§ **WHAT IS NEEDED**: Rewrite the records below, changing every "Screen dimensions" to "Screen size" and leaving everything else the same.
— start of DATA ROWS —
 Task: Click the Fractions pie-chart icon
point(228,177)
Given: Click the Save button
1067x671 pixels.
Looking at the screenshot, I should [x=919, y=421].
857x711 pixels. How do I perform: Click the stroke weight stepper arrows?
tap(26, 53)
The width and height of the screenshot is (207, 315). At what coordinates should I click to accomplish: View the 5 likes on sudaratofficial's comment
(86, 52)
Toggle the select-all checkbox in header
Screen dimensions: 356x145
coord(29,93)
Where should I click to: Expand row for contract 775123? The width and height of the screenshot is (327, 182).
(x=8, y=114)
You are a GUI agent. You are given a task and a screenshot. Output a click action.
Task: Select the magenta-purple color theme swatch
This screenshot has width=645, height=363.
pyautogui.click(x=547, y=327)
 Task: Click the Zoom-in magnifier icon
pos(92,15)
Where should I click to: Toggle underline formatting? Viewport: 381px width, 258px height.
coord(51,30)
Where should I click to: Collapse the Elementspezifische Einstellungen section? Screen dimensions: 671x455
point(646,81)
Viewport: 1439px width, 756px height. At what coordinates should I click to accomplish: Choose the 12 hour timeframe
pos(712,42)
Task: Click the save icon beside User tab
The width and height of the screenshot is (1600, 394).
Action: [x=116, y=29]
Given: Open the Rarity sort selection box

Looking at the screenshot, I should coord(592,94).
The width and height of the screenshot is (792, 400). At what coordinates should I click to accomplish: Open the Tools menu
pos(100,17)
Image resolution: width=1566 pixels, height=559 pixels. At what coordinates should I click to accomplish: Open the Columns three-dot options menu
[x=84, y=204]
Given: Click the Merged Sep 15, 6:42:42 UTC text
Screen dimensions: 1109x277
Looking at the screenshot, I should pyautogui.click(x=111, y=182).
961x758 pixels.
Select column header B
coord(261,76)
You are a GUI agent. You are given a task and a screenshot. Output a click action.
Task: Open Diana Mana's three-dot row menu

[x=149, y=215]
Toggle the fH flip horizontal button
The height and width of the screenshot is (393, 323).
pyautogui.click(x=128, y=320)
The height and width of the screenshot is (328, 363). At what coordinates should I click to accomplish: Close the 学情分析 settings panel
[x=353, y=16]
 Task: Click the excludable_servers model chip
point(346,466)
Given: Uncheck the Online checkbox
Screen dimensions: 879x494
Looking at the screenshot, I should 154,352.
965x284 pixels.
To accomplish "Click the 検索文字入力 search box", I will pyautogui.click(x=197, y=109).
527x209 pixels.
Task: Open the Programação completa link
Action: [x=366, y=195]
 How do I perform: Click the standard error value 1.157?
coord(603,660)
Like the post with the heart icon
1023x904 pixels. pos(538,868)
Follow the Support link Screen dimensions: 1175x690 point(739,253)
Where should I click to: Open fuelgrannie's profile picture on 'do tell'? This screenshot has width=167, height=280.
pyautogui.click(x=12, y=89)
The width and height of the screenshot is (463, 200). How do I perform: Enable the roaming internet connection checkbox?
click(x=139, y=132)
— end of DATA ROWS —
§ **SOLUTION**:
 Task: Click the Fractions pie-chart icon
point(228,177)
Given: Click the Save button
1067x671 pixels.
Looking at the screenshot, I should [x=919, y=421].
857x711 pixels. How do I perform: Click the stroke weight stepper arrows?
tap(26, 53)
The width and height of the screenshot is (207, 315). At what coordinates should I click to accomplish: View the 5 likes on sudaratofficial's comment
(86, 52)
Toggle the select-all checkbox in header
Screen size: 356x145
coord(29,93)
Where should I click to: Expand row for contract 775123? The width and height of the screenshot is (327, 182).
(x=8, y=114)
You are a GUI agent. You are given a task and a screenshot. Output a click action.
Task: Select the magenta-purple color theme swatch
This screenshot has width=645, height=363.
pyautogui.click(x=547, y=327)
 Task: Click the Zoom-in magnifier icon
pos(92,15)
Where should I click to: Toggle underline formatting? Viewport: 381px width, 258px height.
coord(51,30)
Where should I click to: Collapse the Elementspezifische Einstellungen section? Screen size: 671x455
point(646,81)
Viewport: 1439px width, 756px height. At what coordinates should I click to accomplish: Choose the 12 hour timeframe
pos(712,42)
Task: Click the save icon beside User tab
The width and height of the screenshot is (1600, 394).
Action: [x=116, y=29]
Given: Open the Rarity sort selection box

Looking at the screenshot, I should coord(592,94).
The width and height of the screenshot is (792, 400). At what coordinates should I click to accomplish: Open the Tools menu
pos(100,17)
Image resolution: width=1566 pixels, height=559 pixels. At what coordinates should I click to accomplish: Open the Columns three-dot options menu
[x=84, y=204]
Given: Click the Merged Sep 15, 6:42:42 UTC text
Screen size: 1109x277
Looking at the screenshot, I should pyautogui.click(x=111, y=182).
961x758 pixels.
Select column header B
coord(261,76)
You are a GUI agent. You are given a task and a screenshot. Output a click action.
Task: Open Diana Mana's three-dot row menu

[x=149, y=215]
Toggle the fH flip horizontal button
The height and width of the screenshot is (393, 323).
pyautogui.click(x=128, y=320)
The height and width of the screenshot is (328, 363). At what coordinates should I click to accomplish: Close the 学情分析 settings panel
[x=353, y=16]
 Task: Click the excludable_servers model chip
point(346,466)
Given: Uncheck the Online checkbox
Screen size: 879x494
Looking at the screenshot, I should 154,352.
965x284 pixels.
To accomplish "Click the 検索文字入力 search box", I will pyautogui.click(x=197, y=109).
527x209 pixels.
Task: Open the Programação completa link
Action: [x=366, y=195]
 How do I perform: Click the standard error value 1.157?
coord(603,660)
Like the post with the heart icon
1023x904 pixels. pos(538,868)
Follow the Support link Screen size: 1175x690 point(739,253)
Where should I click to: Open fuelgrannie's profile picture on 'do tell'? This screenshot has width=167, height=280.
pyautogui.click(x=12, y=89)
The width and height of the screenshot is (463, 200). How do I perform: Enable the roaming internet connection checkbox?
click(x=139, y=132)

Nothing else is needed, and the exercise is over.